Elle baissa les yeux.
— Je me suis connectée avec ton esprit, j’ai feuilleté tes souvenirs.
Kyle s’éloigna légèrement d’elle sur le canapé.
— Ce… ce n’est pas possible.
Heather referma les yeux, essayant de repousser la vague de honte qui la submergeait.
— Tu achètes des hot-dogs avec des oignons grillés dans St. George Street.
Les yeux de Kyle s’élargirent démesurément.
— Il y a une étudiante qui s’appelle Cassie à ton cours d’été. Tu l’as traitée de « belle gosse », intérieurement. « Gosse », c’est exactement le mot auquel tu as pensé. Tu trahis ton âge, tu sais, l’expression à la mode, c’est « nova », je crois. C’est comme ça que les jeunes disent : « C’est une vraie nova. »
— Tu m’as espionné !
Heather secoua la tête.
— Pas espionné, du moins pas de l’extérieur.
— Mais…
— Tu penses que j’ai les cuisses ridées ! C’est une autre citation directe… J’espère que tu es un gentleman et que tu ne l’as dit à personne…

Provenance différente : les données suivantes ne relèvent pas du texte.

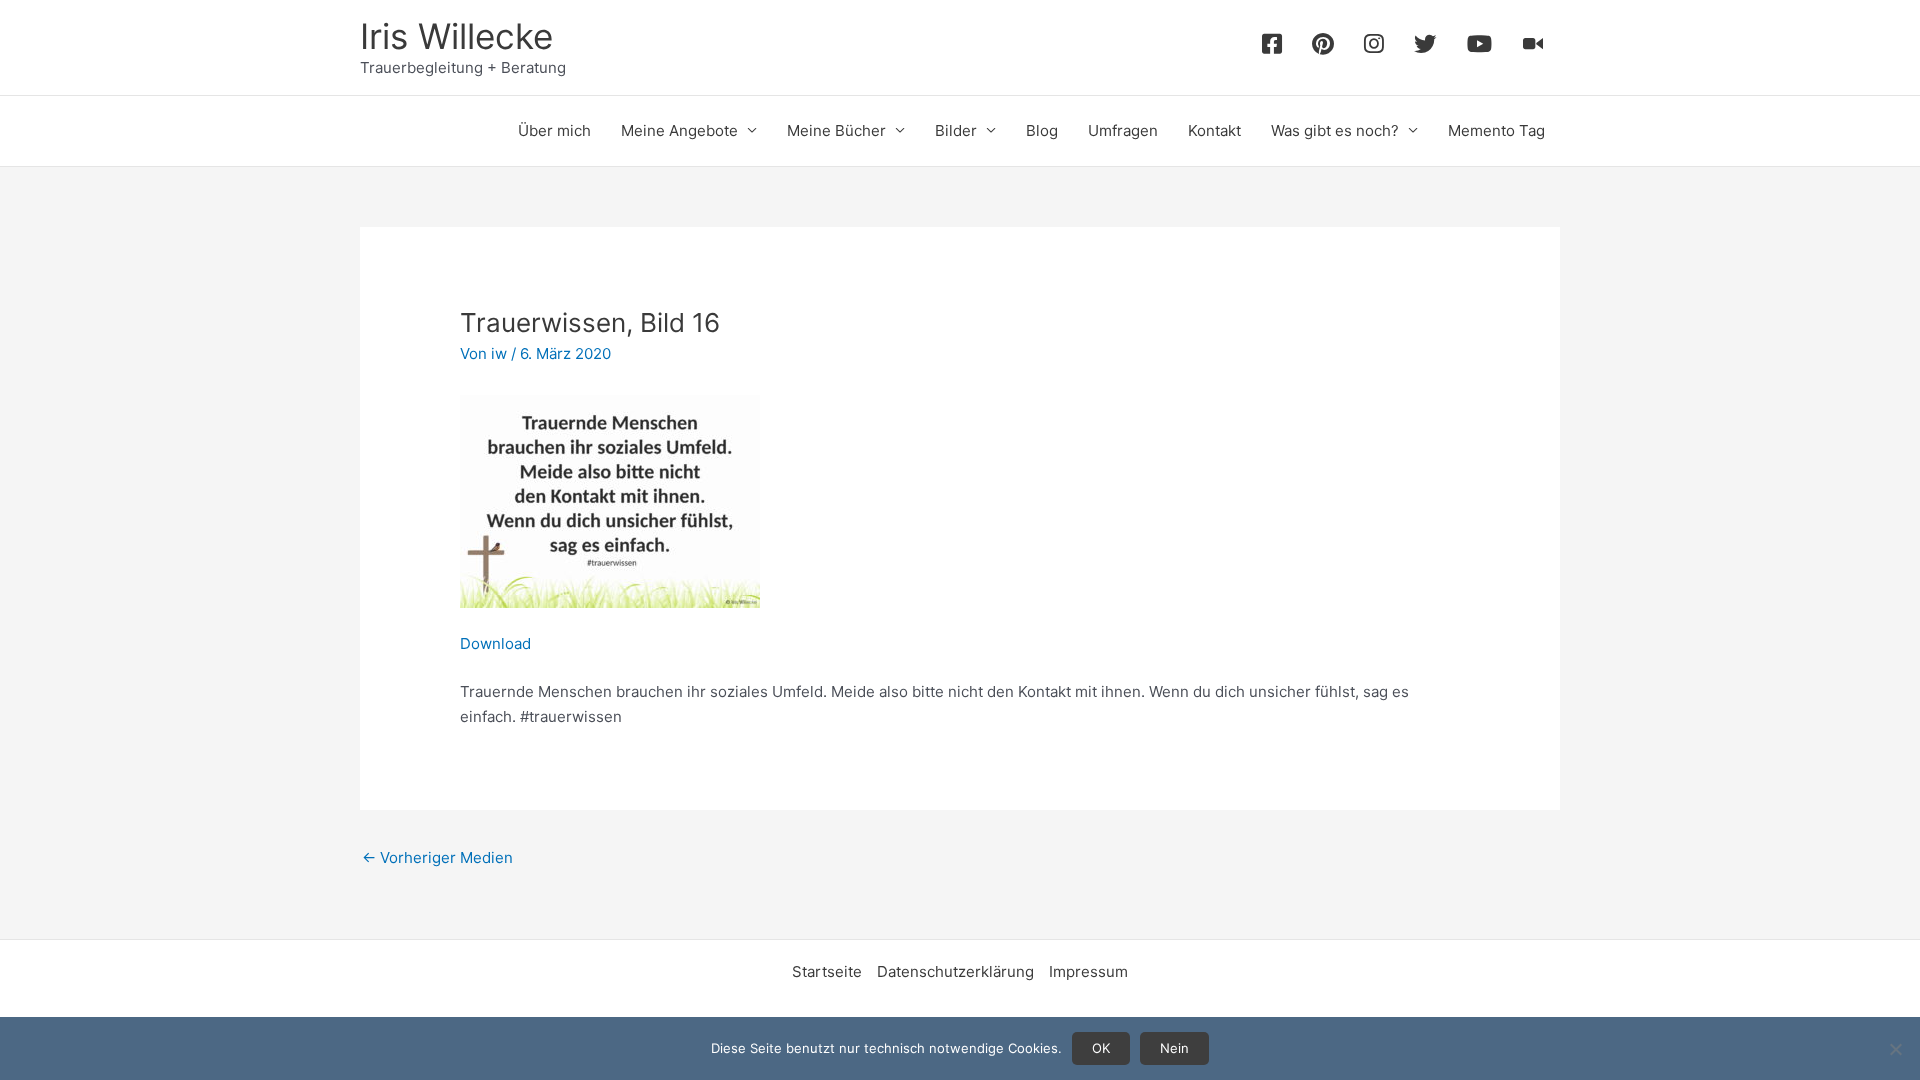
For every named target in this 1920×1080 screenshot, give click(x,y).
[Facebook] (1272, 47)
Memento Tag (1496, 130)
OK (1101, 1048)
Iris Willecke (456, 36)
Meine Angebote (679, 130)
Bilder (956, 130)
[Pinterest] (1323, 47)
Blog (1042, 130)
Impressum (1088, 971)
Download (495, 643)
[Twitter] (1425, 47)
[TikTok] (1533, 47)
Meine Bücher (836, 130)
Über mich (554, 130)
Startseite (827, 971)
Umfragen (1123, 130)
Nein (1174, 1048)
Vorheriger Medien (437, 857)
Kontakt (1214, 130)
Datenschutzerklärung (955, 971)
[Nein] (1895, 1049)
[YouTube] (1479, 47)
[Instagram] (1374, 47)
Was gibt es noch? (1335, 130)
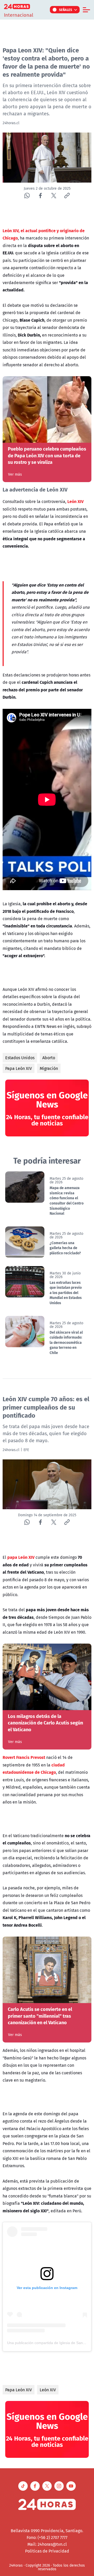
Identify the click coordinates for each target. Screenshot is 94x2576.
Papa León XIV (18, 1068)
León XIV (48, 2390)
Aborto (48, 1058)
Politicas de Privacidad (47, 2551)
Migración (49, 1068)
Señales (65, 9)
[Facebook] (40, 195)
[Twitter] (53, 195)
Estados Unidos (19, 1058)
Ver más (15, 474)
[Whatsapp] (27, 195)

Kyle la regardait, halluciné.
— Cette technologie fonctionne, poursuivit-elle. Tu comprends pourquoi je l’ai gardée secrète, du moins pour l’instant. Ton code PIN, celui de n’importe qui, la combinaison de n’importe quel verrouillage, ton mot de passe, on peut tout pêcher dans ton cerveau, ou dans celui de n’importe qui, avec cette trouvaille. Il n’y a plus aucun secret.

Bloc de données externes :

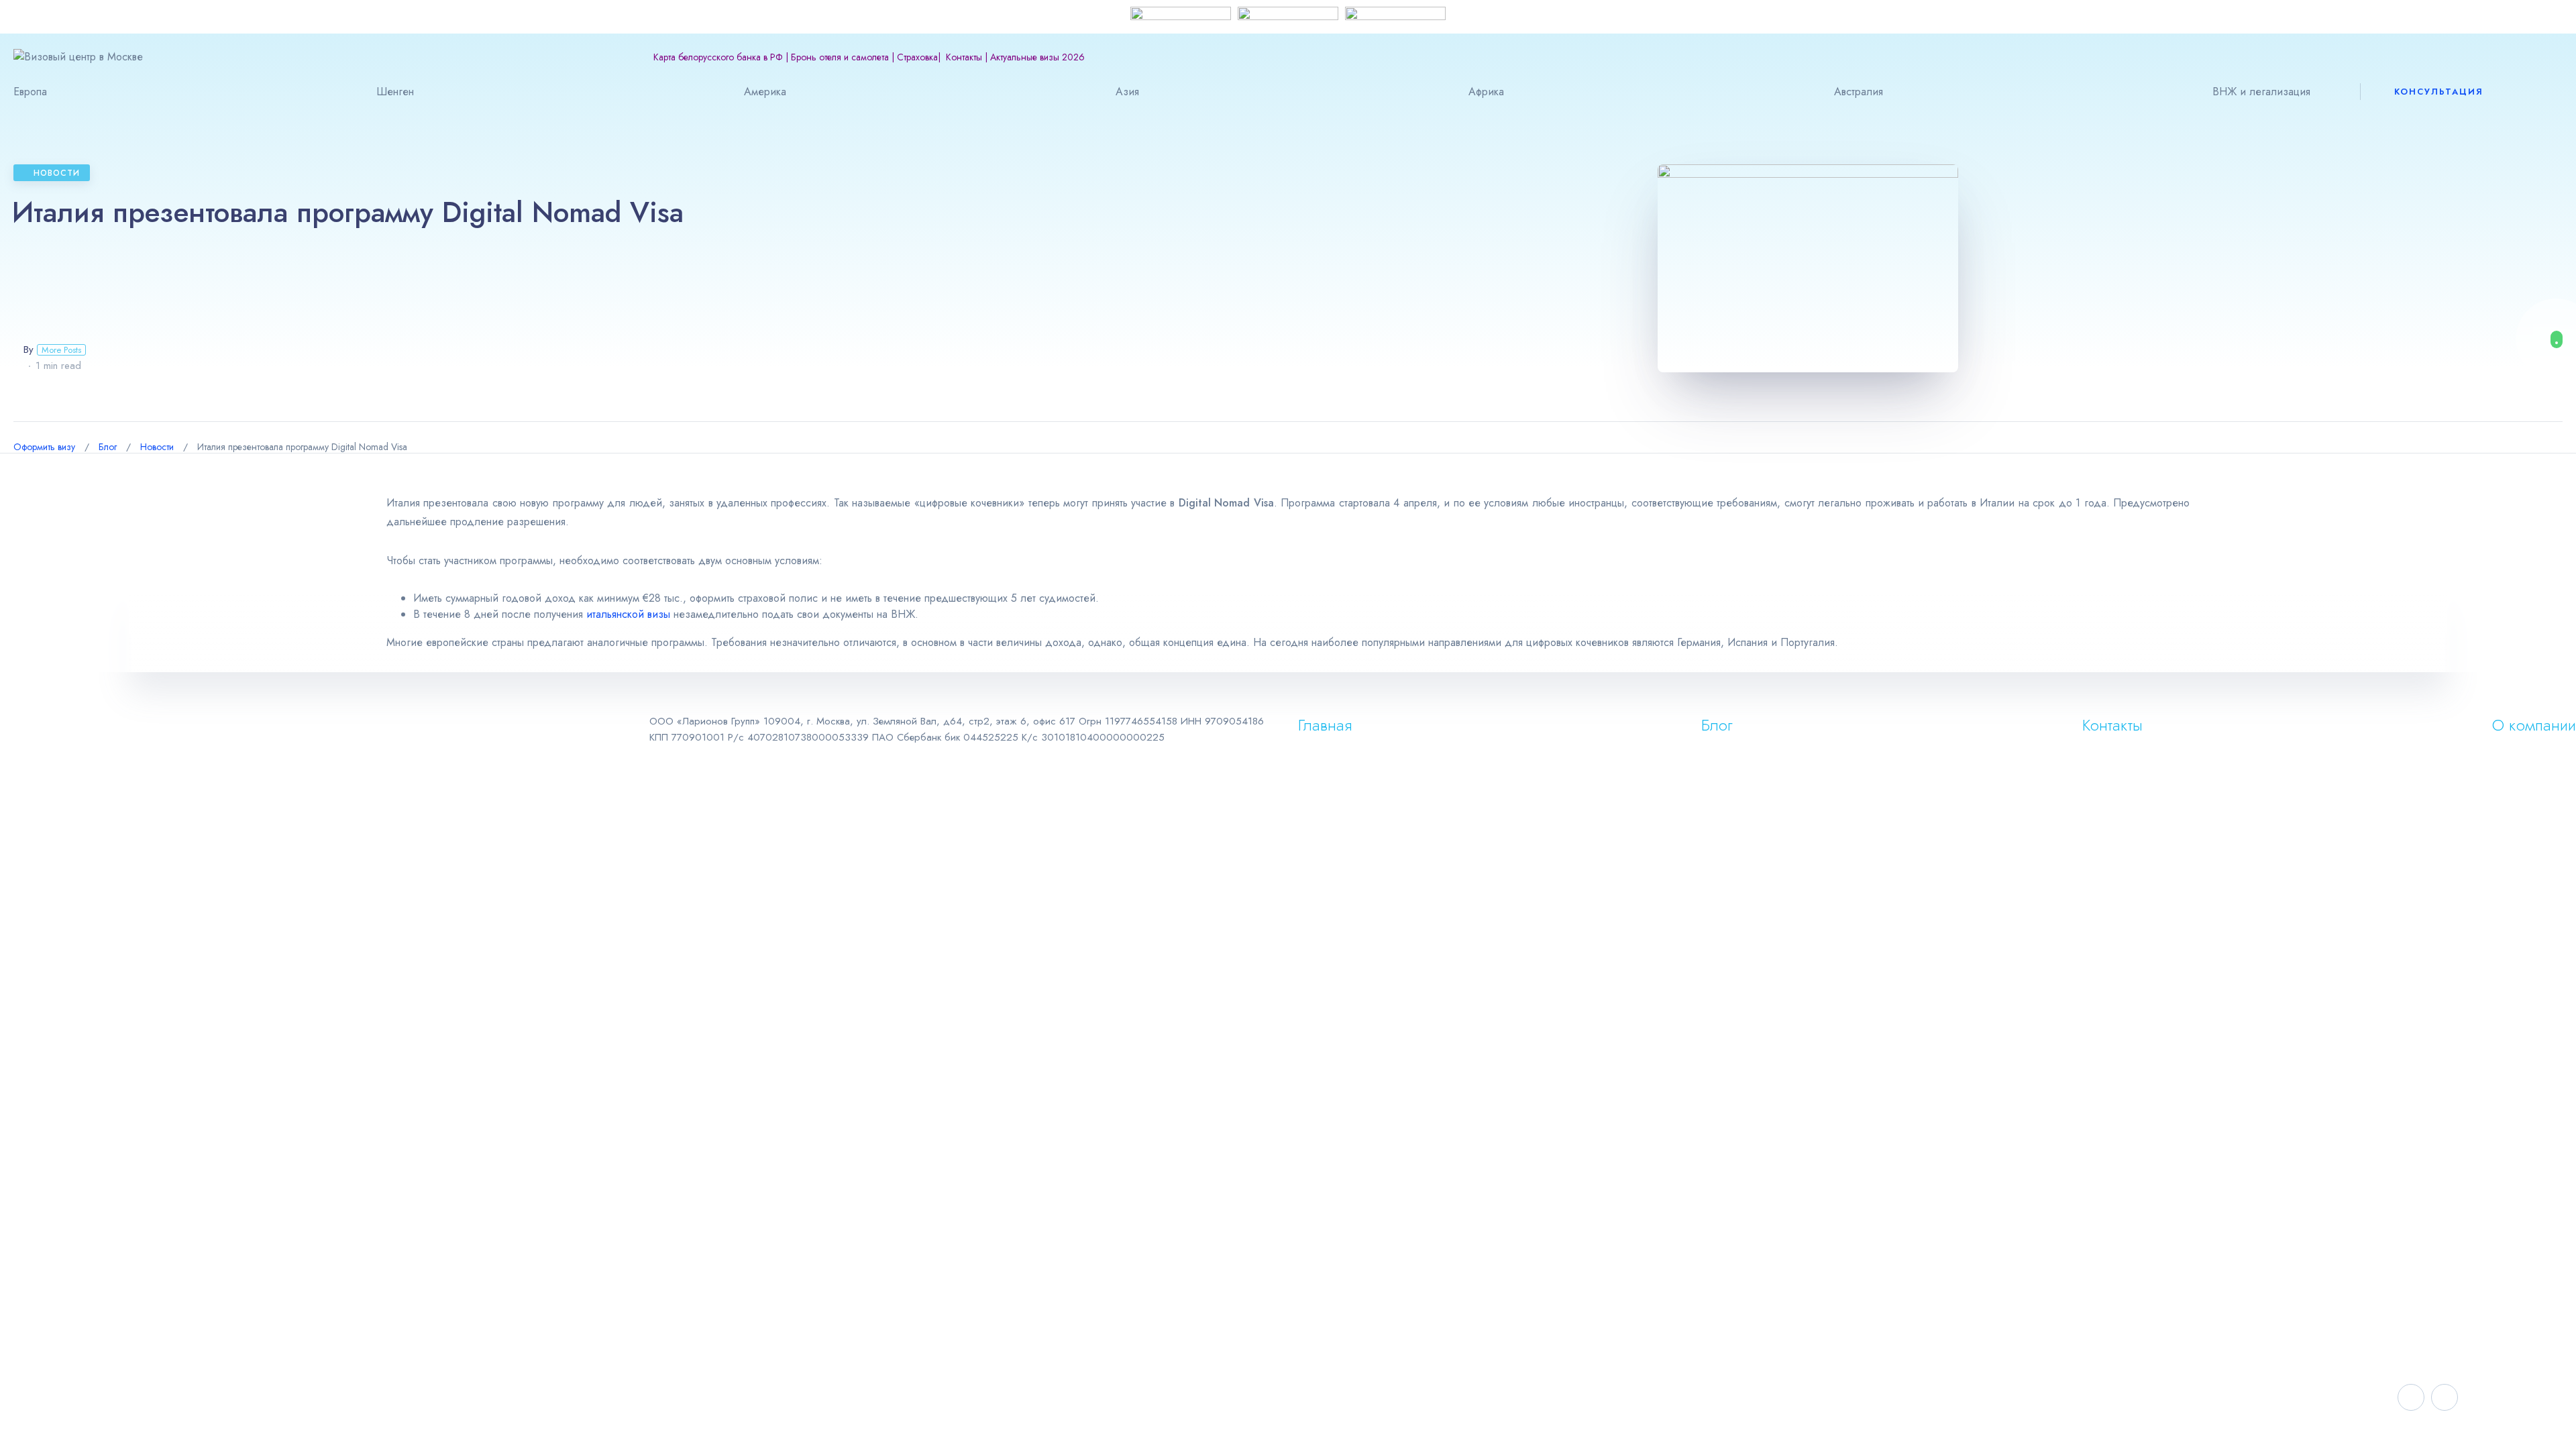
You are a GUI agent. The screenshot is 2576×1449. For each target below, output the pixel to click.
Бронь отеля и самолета (840, 57)
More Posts (61, 350)
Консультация (2438, 91)
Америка (765, 91)
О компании (2534, 725)
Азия (1127, 91)
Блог (1717, 725)
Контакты (964, 57)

— Et tu as fouillé dans mon esprit sans me le dire ? Sans ma permission ?
Heather baissa les yeux.
— Je te demande pardon.
— C’est incroyable. C’est vraiment trop !

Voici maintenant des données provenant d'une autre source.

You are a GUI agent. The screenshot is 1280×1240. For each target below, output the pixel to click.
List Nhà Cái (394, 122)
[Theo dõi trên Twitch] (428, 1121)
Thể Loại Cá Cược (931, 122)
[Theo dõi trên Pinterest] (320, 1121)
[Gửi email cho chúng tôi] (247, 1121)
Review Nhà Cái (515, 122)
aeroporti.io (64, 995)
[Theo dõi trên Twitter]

— Tout n’est pas négatif, reprit Heather. J’ai pu avoir la preuve que tu n’avais rien fait à Mary ni à Becky.
— En avoir la preuve ?
La voix de Kyle était devenue cinglante.
— Si je comprends bien, tu ne me croyais pas ? Tu ne me faisais pas confiance ?
— Je regrette sincèrement, mais comprends-moi… c’était pour nos filles. Je ne pouvais pas choisir entre elles et toi. Je devais savoir, savoir avec certitude, avant de recoller les morceaux de ma famille.
— Doux Jésus ! Doux Jésus !
— Je regrette, je regrette vraiment, répéta Heather.
— Comment as-tu pu me cacher ça ? Mais comment diable as-tu pu me cacher ça ?
Heather sentit la colère monter en elle. Elle allait rétorquer :
« Comment peux-tu me cacher tes fantasmes sexuels ? M’as-tu jamais parlé de la haine que tu éprouves pour ma mère ? Est-ce que tu m’as parlé de ta réaction par rapport au fait que je ne suis toujours pas titularisée, et que ma contribution financière est moins importante que la tienne ? Est-ce que tu m’as révélé tes sentiments par rapport à Dieu ? »
» Comment as-tu pu avoir tant de secrets pour moi, d’une année à l’autre, d’une décennie à l’autre, un quart de siècle de cachotteries ? Des petites cachotteries, bien sûr, mais qui se sont accumulées, comme un mur érigé entre nous, brique après brique, mensonge après mensonge, omission après omission.
» Comment as-tu pu garder tout cela caché ? »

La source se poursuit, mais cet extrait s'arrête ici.